A chromosomally encoded T7 RNA polymerase-dependent gene expression system for Corynebacterium glutamicum: construction and comparative evaluation at the single-cell level

Abstract

Corynebacterium glutamicum has become a favourite model organism in white biotechnology. Nevertheless, only few systems for the regulatable (over)expression of homologous and heterologous genes are currently available, all of which are based on the endogenous RNA polymerase. In this study, we developed an isopropyl-β-D-1-thiogalactopyranosid (IPTG)-inducible T7 expression system in the prophage-free strain C. glutamicum MB001. For this purpose, part of the DE3 region of Escherichia coli BL21(DE3) including the T7 RNA polymerase gene 1 under control of the lacUV5 promoter was integrated into the chromosome, resulting in strain MB001(DE3). Furthermore, the expression vector pMKEx2 was constructed allowing cloning of target genes under the control of the T7lac promoter.

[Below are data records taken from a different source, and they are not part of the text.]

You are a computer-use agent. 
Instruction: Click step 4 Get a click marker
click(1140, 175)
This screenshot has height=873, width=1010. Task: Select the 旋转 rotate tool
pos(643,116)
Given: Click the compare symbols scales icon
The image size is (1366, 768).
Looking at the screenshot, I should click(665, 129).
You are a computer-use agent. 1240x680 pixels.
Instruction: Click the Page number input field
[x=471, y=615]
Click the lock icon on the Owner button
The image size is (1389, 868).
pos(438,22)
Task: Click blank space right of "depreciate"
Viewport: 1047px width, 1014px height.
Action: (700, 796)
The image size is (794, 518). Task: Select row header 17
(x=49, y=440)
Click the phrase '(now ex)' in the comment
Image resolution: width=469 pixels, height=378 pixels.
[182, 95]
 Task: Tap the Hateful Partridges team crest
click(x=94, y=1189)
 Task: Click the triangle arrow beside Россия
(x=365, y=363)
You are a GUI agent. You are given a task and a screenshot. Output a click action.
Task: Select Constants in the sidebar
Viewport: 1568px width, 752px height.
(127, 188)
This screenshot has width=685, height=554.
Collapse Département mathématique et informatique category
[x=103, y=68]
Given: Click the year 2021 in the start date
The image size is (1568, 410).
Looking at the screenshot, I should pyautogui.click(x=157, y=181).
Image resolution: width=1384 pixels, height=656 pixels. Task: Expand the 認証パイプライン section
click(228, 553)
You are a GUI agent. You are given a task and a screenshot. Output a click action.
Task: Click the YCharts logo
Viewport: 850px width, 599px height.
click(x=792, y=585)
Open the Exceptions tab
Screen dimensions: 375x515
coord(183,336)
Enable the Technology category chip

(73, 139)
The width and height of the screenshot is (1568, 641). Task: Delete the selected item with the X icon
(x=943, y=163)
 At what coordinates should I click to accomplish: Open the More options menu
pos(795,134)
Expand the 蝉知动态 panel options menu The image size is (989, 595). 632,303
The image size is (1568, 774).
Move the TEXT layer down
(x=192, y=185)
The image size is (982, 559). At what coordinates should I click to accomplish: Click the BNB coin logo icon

The properties of the system were evaluated using eyfp as heterologous target gene. Without induction, the system was tightly repressed, resulting in a very low specific eYFP fluorescence (= fluorescence per cell density). After maximal induction with IPTG, the specific fluorescence increased 450-fold compared with the uninduced state and was about 3.5 times higher than in control strains expressing eyfp under control of the IPTG-induced tac promoter with the endogenous RNA polymerase. Flow cytometry revealed that T7-based eyfp expression resulted in a highly uniform population, with 99% of all cells showing high fluorescence. Besides eyfp, the functionality of the corynebacterial T7 expression system was also successfully demonstrated by overexpression of the C. glutamicum pyk gene for pyruvate kinase, which led to an increase of the specific activity from 2.6 to 135 U mg(-1). It thus presents an efficient new tool for protein overproduction, metabolic engineering and synthetic biology approaches with C. glutamicum.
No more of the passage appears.